In the end, brew for what YOU like to drink. If you find your APA is too malty/sweet or not enough, you can make adjustments next time.
+1 here. If you don't brew this and taste it you will never know. Your recipe is fine for an APA. It's the whole process not just the grains. Mash temp comes into play as well. If it ends up too sweet, has too much body, etc. Then adjust it for your next APA.
Some grain stuff.....
CaraPils
Another malt used to increase foam, head retention, and body.

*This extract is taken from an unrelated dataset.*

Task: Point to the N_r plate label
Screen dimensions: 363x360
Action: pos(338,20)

Crystal malt and Caramel malt
The terms Crystal malt and Caramel malt are used interchangeably to describe a type of grain that undergoes a special stewing process during malting resulting in a crystalline sugar structure inside the grain's hull. These grains give a sweet, caramel flavor to the finished beer and can almost always be used as steeping grains by extract brewers. This type of specialty grain can be easily made at home from any base malt.
Munich
Munich Malt has a malty sweet flavor characteristic and adds a reddish amber color to the beer. It has enough diastatic power to convert itself, but needs help from another malt, such as 2-row malt, to convert other grains.
Vienna
Vienna Malt is a kiln-dried barley malt darker than pale ale malt, but not as dark as Munich Malt. It imparts a golden to orange color and a distinctive toast or biscuit malt aroma to the beer.
Victory
Toasted malt that adds a "Nutty", "Biscuit", "Baking Bread" and/or toasted flavor to English ales.